As I was driving into work this morning, I was listening to my Spotify playlist (btw I love Spotify) and All of Me by John Legend starting playing. I listened to the words of this beautiful song that John Legend wrote for his beautiful wife, Chrissy Teigen.
Now, I know that they have had some tumultuous times – every couple does at some point – but to write a song saying that you love all of a person is awe-inspiring to me. I do believe that it is possible to find that true person for you that will love everything about you and allow you to be yourself when you have to build up a facade for everyone else. But I wonder sometimes if I will truly be able to find that special person.

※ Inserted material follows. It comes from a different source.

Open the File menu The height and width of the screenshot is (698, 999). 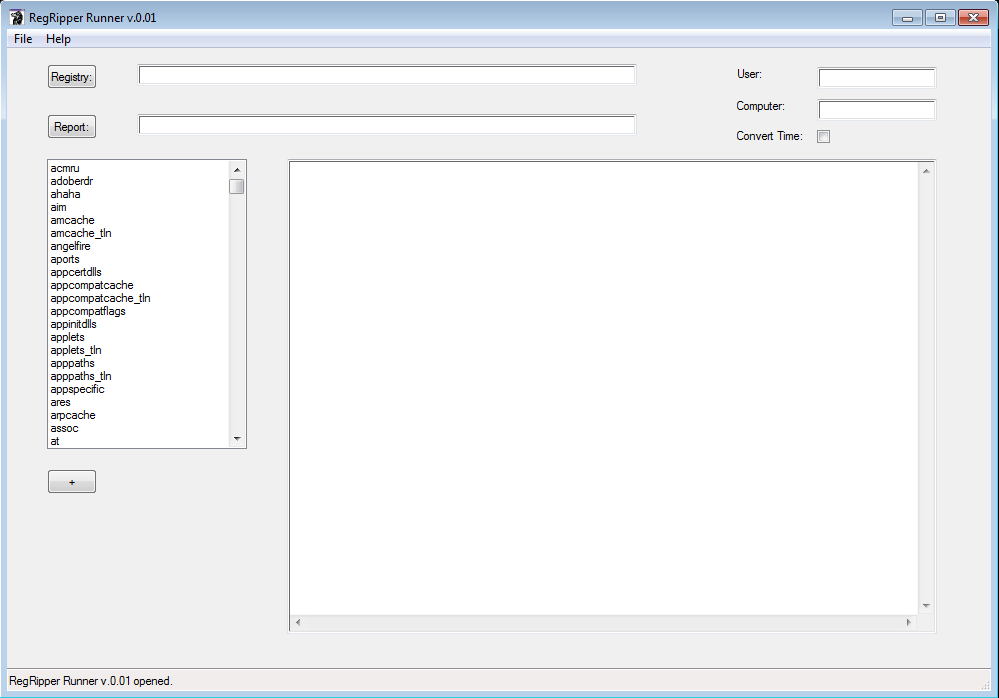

I question whether it is more likely that I will find someone who somewhat appreciates and somewhat loves me for the person that I am. Because, let’s admit it…I’m a little nutty, driven, stubborn, and funny. Who can handle all of that? But when I love, I love hard…and I don’t want to put myself out there fully to someone who may eventually break my heart. I feel scarred by my past; it’s not nearly as prevalent as it used to be, but it’s still there. I’m finally starting to feel happy with myself again and feeling that the future is bright for me and Micah. Now that I feel comfortable with us being ok, I’m starting to feel ready to get back in the game again.

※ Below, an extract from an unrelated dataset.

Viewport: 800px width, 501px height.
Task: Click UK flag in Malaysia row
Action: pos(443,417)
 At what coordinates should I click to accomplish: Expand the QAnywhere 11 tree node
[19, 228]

Yes, we have to accept that sometimes we will get our hearts broken and we’ll have to kiss some frogs to find our prince. But what if I want to go past all of that and meet that special person for me? Why does it have to be so difficult? I don’t want a boyfriend, I want a husband, a soulmate, a partner in crime, a man who will cuddle me on those cold nights and let me rest my head on his shoulder when I cry my eyes out for no discernible reason, a man who will be there when I need him, who will love Micah with all of his heart as though his own, a man who surprise me even though I hate surprises, a man who will be there through the thick and thin and not even considering running for the hills, and will stay far away when I’m in one of my moods (sorry it will happen), a man who will love all my imperfections, a man who will be all for me as I am for him.
Until I meet him, I will ready my mind and my body for that moment. I need to be ready for this, otherwise, it will just be a waste. I will feel as though it will just be the same, when it can turn out to be a beautiful opportunity. I can’t expect to meet that special one without putting time and effort in building up love and trust in myself. Because if I’m completely honest, I don’t love or trust myself 100% as yet.
So can someone really love me for me? Well, that’s the question, right. But I don’t have an answer. It’s yet to be seen. But I believe that it can happen and I’m willing to take the chance to wait for that person to come into our lives.